The Department of Psychiatry has a strong interest in exploring the neurobiological and psychosocial underpinnings of mental illness. Residents benefit by their proximity to a robust research enterprise and have extensive opportunities to pursue their own research project. Our Research Track allows one to two residents per year to develop into clinician-scientists.
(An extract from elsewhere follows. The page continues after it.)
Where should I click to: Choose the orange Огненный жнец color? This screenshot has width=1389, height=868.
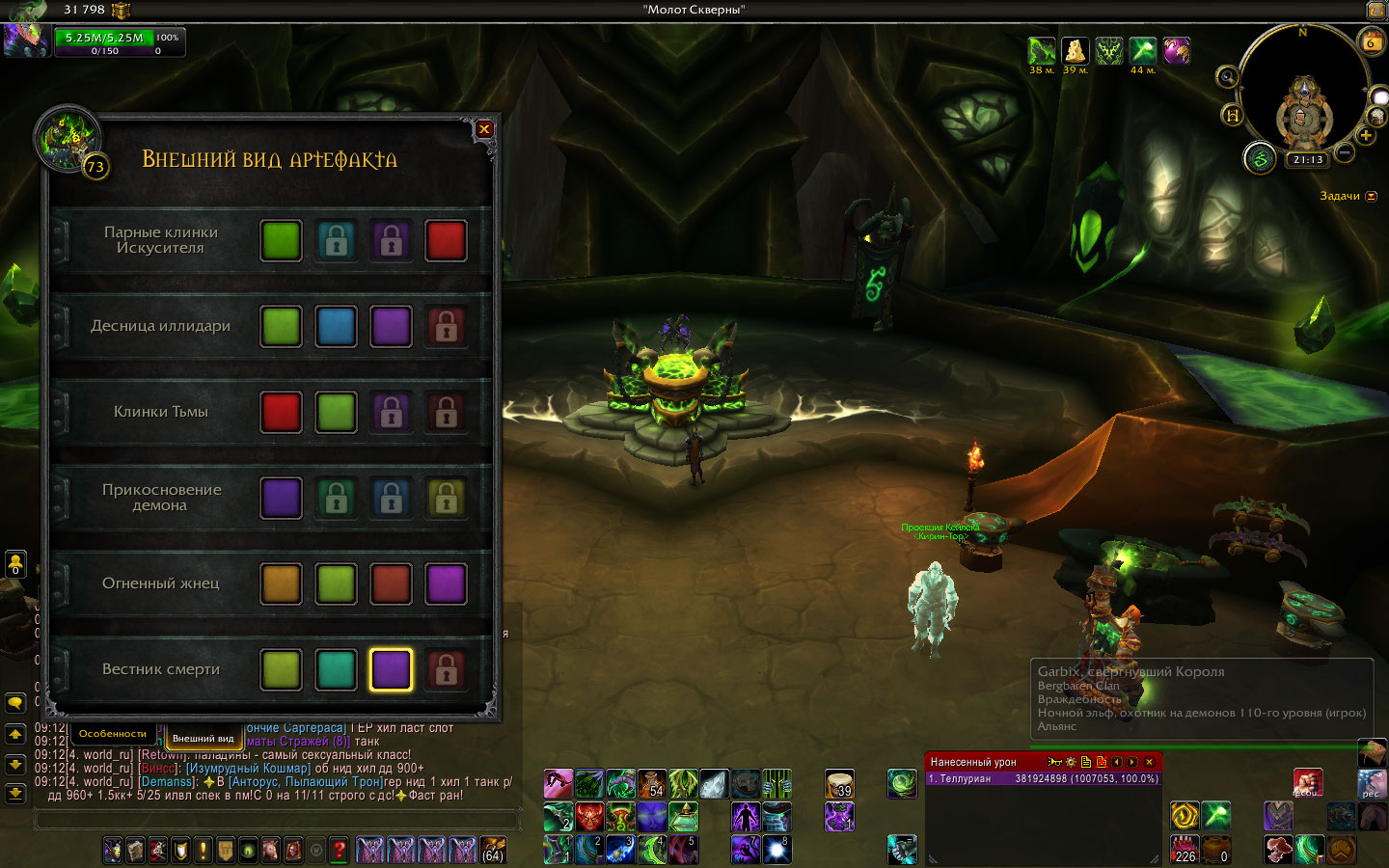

The University of Wisconsin Psychiatry Residency accepted its first Research Track resident in 2006. The Research Track provides 1-2 residents per year a unique opportunity to work with world-class scientists involved in a wide range of research projects. A first-year resident on the Research Track will meet with a research mentor regularly and will explore the various research options available to her. By the second year, the resident will have identified a specific lab. In the third and fourth years, the resident develops her own project and learns skills important for a career as a clinician-research, including grant writing, statistics, epidemiology and presentation skills. Graduates of the Research Track will be well prepared for a research fellowship at the University of Wisconsin or elsewhere.
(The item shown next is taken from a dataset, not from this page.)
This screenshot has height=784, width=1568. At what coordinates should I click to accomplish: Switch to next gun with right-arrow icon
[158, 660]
If you are interested in applying for the Research Track, please contact , Program Director.
Members of the Research Track
- PGY4 Brendon Nacewicz, completed his MD/PhD at the University of Wisconsin School of Medicine & Public Health in the lab of Richie Davidson, PhD, using magnetic resonance spectroscopy to explore the neurobiology of emotion. He is currently working on characterizing the subregional volumetric and neurochemical contriutions of the human amygdala to anxiety and socio-emotional behavior. He is also translating amygdala-specific magnetic resonance spectroscopy into a macaque model to permit characterization of physiologic and genetic markers of anxious temperament. Brendon received the NIMH Outstanding Resident Award in 2013 as well as a travel award to attend the Society of Biological Psychiatry annual meeting in 2014.
- PGY3 Fabio Ferrarelli completed his MD / PhD at the Catholic University of Sacred Heart in Rome Italy. He worked in the lab of Giulio Tononi, MD, PhD where he studied the mechanisms and functions of sleep and their implications on depression and schizophrenia.